The hotel Wi-Fi was a bit dodgy, as usual — the movie stuttered three or four times during 90 minutes, though that hardly had an impact on the viewing experience. Yet two days later, Amazon sent me an email notifying me that they had reimbursed me the $2.99 rental cost because I “recently experienced poor video playback on Amazon Instant Video.”
This made a particular impression on me, because I had just paid $38 for six Donald Duck stories collected in an anthology sold by the biggest bookstore in Finland. You see, Amazon never cracked the Finnish market. The insular Finnish book publishing and retailing industries managed to keep the giant out. So Finland acts as a kind of bizarre laboratory: What would an affluent country without an effective book/video/music e-tailing behemoth look like?
It is a grim nightmare of $38 comic book anthologies and $41 Stephen King paperback novels. Yes, you read that right. A pulpy horror paperback novel costs $41 in Finland. I’m not even getting into how much hardcover books cost.
In sharp contrast, Amazon has forced down book and video costs in the U.S. market radically, benefiting consumers immeasurably during a time period when the cost of education in America has spiraled out of control. This feat is now so obvious to American consumers that they may view it as a given. But it is nothing of the sort. Visit Helsinki some day and pop into Akateeminen Kirjakauppa to get a glimpse of the horror that is a book industry without real competitive pressure.

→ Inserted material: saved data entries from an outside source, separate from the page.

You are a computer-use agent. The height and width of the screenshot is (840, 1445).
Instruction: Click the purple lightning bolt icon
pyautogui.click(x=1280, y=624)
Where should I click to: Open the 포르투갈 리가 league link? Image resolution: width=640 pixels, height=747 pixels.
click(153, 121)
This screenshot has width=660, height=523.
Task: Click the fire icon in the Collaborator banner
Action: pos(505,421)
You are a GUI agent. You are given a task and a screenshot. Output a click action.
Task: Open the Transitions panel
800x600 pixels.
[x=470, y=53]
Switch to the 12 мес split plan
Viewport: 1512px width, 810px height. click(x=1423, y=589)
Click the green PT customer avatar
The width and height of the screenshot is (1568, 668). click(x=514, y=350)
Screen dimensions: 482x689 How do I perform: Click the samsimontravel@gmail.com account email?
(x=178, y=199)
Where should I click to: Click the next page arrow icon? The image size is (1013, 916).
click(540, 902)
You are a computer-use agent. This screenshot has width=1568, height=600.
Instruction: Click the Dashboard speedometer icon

Yet despite triumphing in American retail market, Amazon keeps improving its customer service, lowering prices and even offering rebates to consumers who have not even complained. On an academic level, I get that many book publishers view Amazon as a monstrosity threatening the very foundations of their industry. The vast benefits Amazon offers to regular consumers seem to be overlooked by people who demonize the ambitions of the company.
There may be a theoretical outcome where Amazon becomes utterly dominant and then starts jacking up prices and raising all kinds of monopolistic hell. But right now, the company is under siege by content rivals ranging from Apple and Google to Netflix and Hulu. It is exceptionally difficult to see how Amazon might ever get the luxury of resting on its laurels with this wolf pack nipping on its heels.
After my trip to Helsinki my empathy towards book publishers has hit an all-time low. I have witnessed what happens to a market where publishers and traditional booksellers reign supreme. It is an abomination. It is impossible to envision that Amazon hegemony could ever lead to a worse outcome for consumers.